N.41/2022
Con la sentenza n. 7872/2022 la Corte di Cassazione ha riacceso il dibattito giurisprudenziale sul tema dell’onere probatorio gravante sugli istituti bancari nei procedimenti monitori: con la citata pronuncia la Corte ha rigettato il ricorso promosso avverso la decisione del Tribunale di Milano, sulla base del dettato disposto dall’art. 102 della vecchia legge bancaria (L.141/1938), ammettendo la possibilità per la banca di ottenere il provvedimento ingiuntivo anche in assenza della produzione dell’estratto conto, ovvero sulla scorta probatoria del semplice “estratto di saldaconto”, in deroga al principio sancito nell’art 50 TUB, secondo cui “la Banca d’Italia e le banche possono chiedere il decreto d’ingiunzione previsto dall’art. 633 del codice di procedura civile anche in base all’estratto conto, certificato conforme alle scritture contabili da uno dei dirigenti della banca interessata, il quale deve altresì dichiarare che il credito è vero e liquido”.
Nel caso di specie, infatti, la società ricorrente lamentava, al secondo motivo del ricorso, la violazione e falsa applicazione dell’art. 50 del TUB, deducendo l’erroneità della sentenza di primo grado per aver ritenuto idoneo il saldaconto, anziché l’estratto conto, ai fini dell’ottenimento del provvedimento monitorio.
Ed invero, i Giudici di Piazza Cavour hanno ritenuto tale motivo infondato, assumendo che “il decreto ingiuntivo ben può essere richiesto dalla banca anche sulla base dell’estratto di saldaconto, che nella fase monitoria è prova idonea a ottenere l’emissione dell’ingiunzione di pagamento”.
La Suprema Corte, nel suo decisum si spinge oltre ed afferma che l’estratto di saldaconto – ricorrendo determinate condizioni – può estendere tale efficacia probatoria in merito al credito vantato nel giudizio di opposizione a cognizione piena introdotto con l’opposizione al decreto monitorio.

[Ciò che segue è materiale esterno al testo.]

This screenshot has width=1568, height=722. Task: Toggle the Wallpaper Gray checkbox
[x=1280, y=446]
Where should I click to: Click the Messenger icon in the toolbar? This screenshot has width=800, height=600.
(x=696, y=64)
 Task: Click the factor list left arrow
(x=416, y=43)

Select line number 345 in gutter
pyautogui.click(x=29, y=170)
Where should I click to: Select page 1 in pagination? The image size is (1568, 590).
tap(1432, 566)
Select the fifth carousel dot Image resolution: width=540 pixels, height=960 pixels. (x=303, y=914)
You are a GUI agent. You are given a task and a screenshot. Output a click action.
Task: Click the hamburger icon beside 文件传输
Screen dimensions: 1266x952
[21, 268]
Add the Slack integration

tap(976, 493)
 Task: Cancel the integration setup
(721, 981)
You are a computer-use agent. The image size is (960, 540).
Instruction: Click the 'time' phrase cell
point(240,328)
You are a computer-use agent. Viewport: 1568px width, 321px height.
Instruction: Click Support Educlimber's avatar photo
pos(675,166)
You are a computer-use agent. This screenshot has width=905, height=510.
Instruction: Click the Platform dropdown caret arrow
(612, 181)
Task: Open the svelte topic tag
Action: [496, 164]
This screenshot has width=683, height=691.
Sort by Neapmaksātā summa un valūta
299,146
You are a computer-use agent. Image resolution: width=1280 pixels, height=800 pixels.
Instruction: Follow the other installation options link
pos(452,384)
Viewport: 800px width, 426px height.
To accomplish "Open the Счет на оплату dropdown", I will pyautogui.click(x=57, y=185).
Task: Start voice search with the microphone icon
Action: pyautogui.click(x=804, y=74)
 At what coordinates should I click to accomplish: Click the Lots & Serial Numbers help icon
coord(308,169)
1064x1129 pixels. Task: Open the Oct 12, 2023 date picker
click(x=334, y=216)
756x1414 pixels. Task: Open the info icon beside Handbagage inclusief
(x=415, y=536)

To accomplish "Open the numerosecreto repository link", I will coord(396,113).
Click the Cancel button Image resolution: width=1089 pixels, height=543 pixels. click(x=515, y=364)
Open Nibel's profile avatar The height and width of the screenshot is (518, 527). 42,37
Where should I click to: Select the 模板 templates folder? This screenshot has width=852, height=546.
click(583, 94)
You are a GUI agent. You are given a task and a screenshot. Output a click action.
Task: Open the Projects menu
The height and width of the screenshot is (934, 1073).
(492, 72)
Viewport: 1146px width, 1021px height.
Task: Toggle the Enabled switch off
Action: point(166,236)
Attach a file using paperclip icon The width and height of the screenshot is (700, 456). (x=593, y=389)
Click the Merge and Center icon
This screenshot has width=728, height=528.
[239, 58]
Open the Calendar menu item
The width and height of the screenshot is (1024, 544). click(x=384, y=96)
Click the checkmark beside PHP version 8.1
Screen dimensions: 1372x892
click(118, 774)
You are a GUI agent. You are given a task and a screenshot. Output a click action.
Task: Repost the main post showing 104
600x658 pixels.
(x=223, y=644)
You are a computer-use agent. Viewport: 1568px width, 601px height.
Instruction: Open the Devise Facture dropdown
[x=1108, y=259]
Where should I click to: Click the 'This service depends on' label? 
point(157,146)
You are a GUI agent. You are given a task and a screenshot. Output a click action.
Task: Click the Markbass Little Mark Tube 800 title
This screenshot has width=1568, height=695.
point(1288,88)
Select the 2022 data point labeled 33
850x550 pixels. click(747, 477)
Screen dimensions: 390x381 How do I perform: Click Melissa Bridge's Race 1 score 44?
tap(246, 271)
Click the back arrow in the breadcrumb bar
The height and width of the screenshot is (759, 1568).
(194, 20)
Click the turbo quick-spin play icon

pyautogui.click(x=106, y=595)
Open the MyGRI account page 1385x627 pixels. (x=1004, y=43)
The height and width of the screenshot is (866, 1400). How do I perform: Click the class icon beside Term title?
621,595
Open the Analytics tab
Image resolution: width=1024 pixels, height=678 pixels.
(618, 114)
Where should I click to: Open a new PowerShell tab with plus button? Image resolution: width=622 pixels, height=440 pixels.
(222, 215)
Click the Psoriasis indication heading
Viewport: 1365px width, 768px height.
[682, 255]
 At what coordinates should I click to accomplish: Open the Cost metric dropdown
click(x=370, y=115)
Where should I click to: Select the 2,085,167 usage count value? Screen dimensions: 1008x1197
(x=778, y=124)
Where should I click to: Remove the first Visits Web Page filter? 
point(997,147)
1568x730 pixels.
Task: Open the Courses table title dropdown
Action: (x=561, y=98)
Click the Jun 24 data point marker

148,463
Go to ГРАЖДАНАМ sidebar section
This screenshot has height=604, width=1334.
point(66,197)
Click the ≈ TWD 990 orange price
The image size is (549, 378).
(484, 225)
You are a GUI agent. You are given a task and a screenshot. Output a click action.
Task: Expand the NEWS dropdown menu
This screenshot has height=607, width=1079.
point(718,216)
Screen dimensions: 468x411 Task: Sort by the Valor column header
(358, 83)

In ogni caso – precisa la Corte – ove poi si censuri l’illegittimità del decreto ingiuntivo perché emesso sulla base del mero saldaconto e non dell’estratto conto, “la censura – nel caso de quo – è comunque infondata poiché la questione è superata dall’avvenuta produzione, nel giudizio di opposizione, degli estratti conto. Questi, infatti, ben possono valere come prova sufficiente della sussistenza del credito, e nel giudizio di opposizione, a cognizione piena, il creditore può provare il suo credito indipendentemente dalla legittimità, validità ed efficacia del provvedimento monitorio”.
La pronuncia in commento si fonda sull’assunto secondo cui nel giudizio di opposizione l’istituto bancario deve provare il proprio diritto di credito con documenti ulteriori e diversi dall’estratto conto (quali ad es. il contratto, il relativo piano di ammortamento, i tassi concordati nelle condizioni economiche del contratto) al fine di dimostrare gli elementi costitutivi del proprio credito sin dall’origine del medesimo; di contro, in sede di opposizione all’ordinanza ingiunzione, parte opponente dovrà fondare la propria domanda provando ed allegando fatti impeditivi o modificativi o estintivi del diritto di credito azionato dalla Banca.
Dunque, la ratio sottesa alla decisione della Suprema Corte e della normativa richiamata nel caso di specie va ravvisata nella volontà di contemperare le esigenze dei due soggetti protagonisti: tutelare da un lato il creditore, attraverso i tempi rapidi di una cognizione sommaria e scevra da eccessivi formalismi; dall’altro il debitore, consentendo allo stesso – attraverso l’esame dell’estratto conto – una maggiore e più consapevole conoscenza delle risultanze contabili su cui il ricorrente fonda la richiesta del provvedimento monitorio.